Page:
=-=-=

Theoretical Motivations for Deep Learning
rinuboney.github.ioThere is a recent 5 page theoretical paper on this topic that I thought was pretty interesting, and it tackles both deep nets and recurrent nets: http://arxiv.org/abs/1509.08101
Here is the abstract:
This note provides a family of classification problems, indexed by a positive integer k, where all shallow networks with fewer than exponentially (in k) many nodes exhibit error at least 1/6, whereas a deep network with 2 nodes in each of 2k layers achieves zero error, as does a recurrent network with 3 distinct nodes iterated k times. The proof is elementary, and the networks are standard feedforward networks with ReLU (Rectified Linear Unit) nonlinearities.
1) I am curious about learning more about the statement: "Deep learning is a branch of machine learning algorithms based on learning multiple levels of representation. The multiple levels of representation corresponds to multiple levels of abstraction. "
What evidence exists that the 'multiple levels of representation', which I understand to generally be multiple hidden layers of a neural network, actually correspond to 'levels of abstraction'?
2) I'm further confused by, "Deep learning is a kind of representation learning in which there are multiple levels of features. These features are automatically discovered and they are composed together in the various levels to produce the output. Each level represents abstract features that are discovered from the features represented in the previous level. "
This implies to me that this is "unsupervised learning". Are deep learning nets all unsupervised? Most traditional neural nets are supervised.
1) The evidence is that when you for instance visualize the features learned in the layers of a deep convolutional neural net, you'll see that these correspond to layers of abstraction, with each layer's features building upon concepts from the previous layer(s). I found an image [0] (on a site [1]) that illustrates it nicely.
2) Deep learning is really a term that denotes machine learning using models that attempt to abstract the data via multiple layers (popularly in artificial neural networks). Not all deep neural nets are unsupervised, but unsupervised pre-training [2] was an approach that was [3] very popular until dropout [4,5] (and its variations) appeared. See, for instance, some of the standard datasets [6] of the field, on some of which deep neural nets achieved state of the art accuracy using supervised learning.
[0]: http://www.rsipvision.com/wp-content/uploads/2015/04/Slide6....

=-=-=

What is asked:
[A] Answer these about the deep learning thread, one per line:
(i) How many nodes are in each layer of the deep network described in the abstract?
(ii) What nonlinearities do the networks in the paper use?
(iii) Which approach was very popular until dropout appeared?
[B] Supply the next part of the deep learning thread, starting after its last line.
The lines after this point have no connection to the deep learning thread.

Dataset content:
=-=-=

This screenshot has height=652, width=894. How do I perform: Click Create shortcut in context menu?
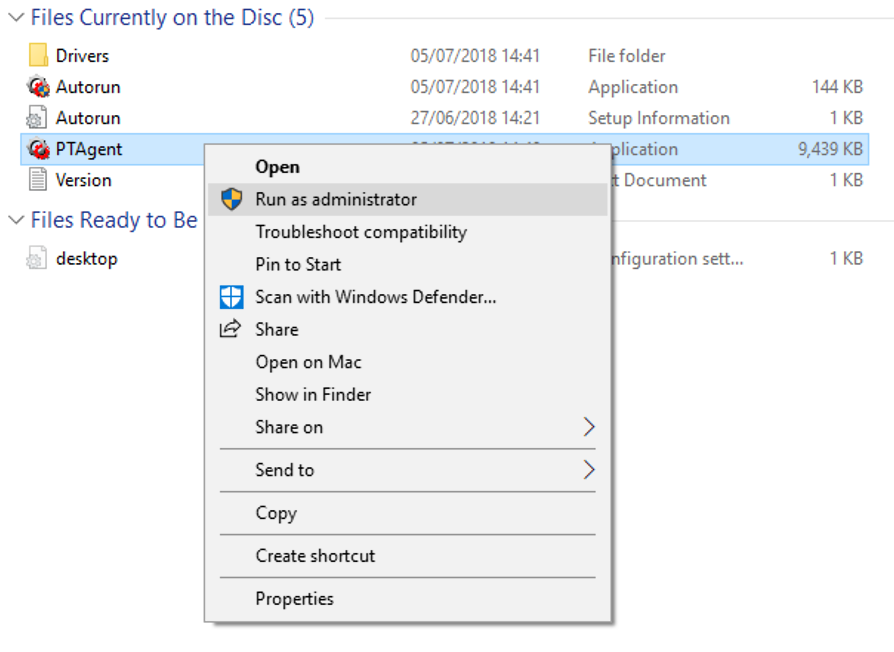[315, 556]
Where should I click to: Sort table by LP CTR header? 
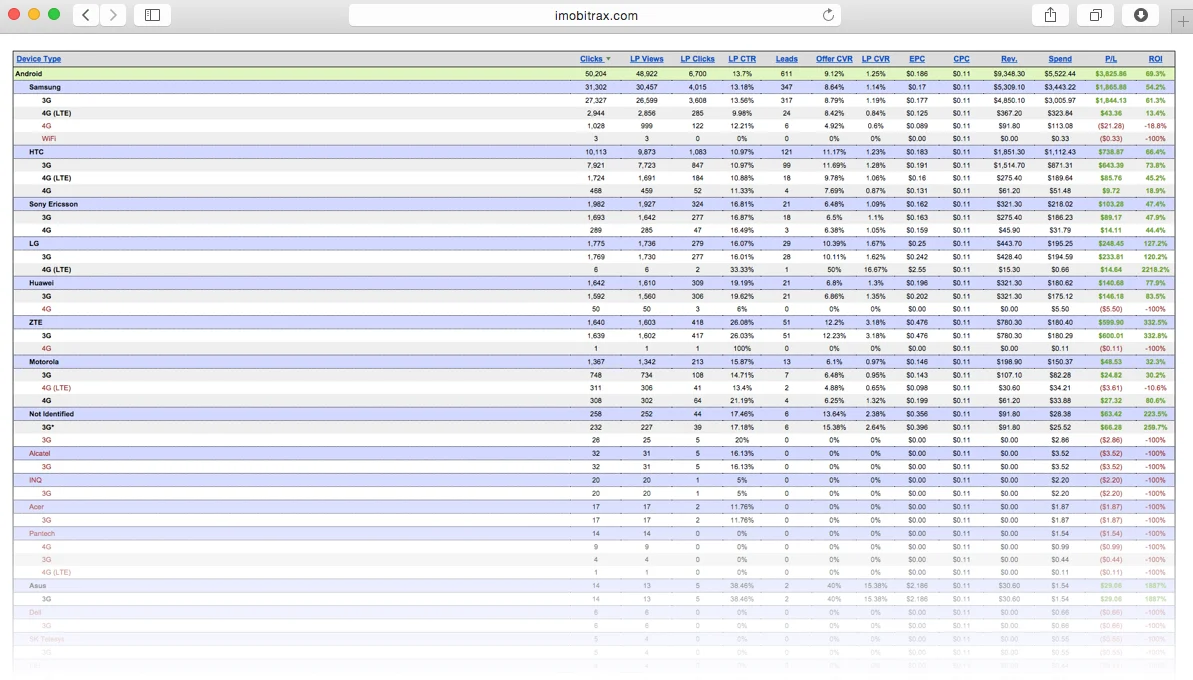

=-=-=

Answer set:
[A]
(i) 2 nodes in each of 2k layers
(ii) ReLU (Rectified Linear Unit) nonlinearities
(iii) Unsupervised pre-training

[B]
[1]: http://www.rsipvision.com/exploring-deep-learning/
[2]: https://www.youtube.com/watch?v=Oq38pINmddk
[3]: http://fastml.com/deep-learning-these-days/
[4]: http://arxiv.org/pdf/1207.0580.pdf
[5]: http://www.cs.toronto.edu/~hinton/absps/JMLRdropout.pdf
The whole presentation seems very hand-wavy, which I think is pretty much the level most motivational discussions of deep learning are at.
I think the presentations by Yann Lecun and Leon Bottou are more interesting - and tend to involve more uncertainty and fewer pronouncements.
This was fascinating and greatly informative. As you said, the authors were not afraid to show the real warts and bleeding edge, as a good scientist should. Thanks for the link.
I wonder if "lots of data" is wrong. If I show you say twenty similar-looking Chinese characters in one person's handwriting, and the same twenty in another person's handwriting, you'll probably do a good job (though maybe not an easy time) classifying them with very little data.
Because I've seen lots of other handwriting, even if in another language. I have very strong priors.
The problem is that a computer comes in without knowing anything about tangential phenomenon. So it needs lots of data to catch up to me and my years of forming associative connections about other handwriting I've seen.
If I showed you alien (ie not human) handwritten samples, you'd probably stuggle too.
"you'll probably do a good job classifying them with very little data."
It's because we use much better algorithms in our brains (compared to the ones we currently have in DL). Having "lots of data" allows us to get good results even while using inferior algorithms.
A baby who's never seen an image before wouldn't be able to do that. It wouldn't even know what writing is.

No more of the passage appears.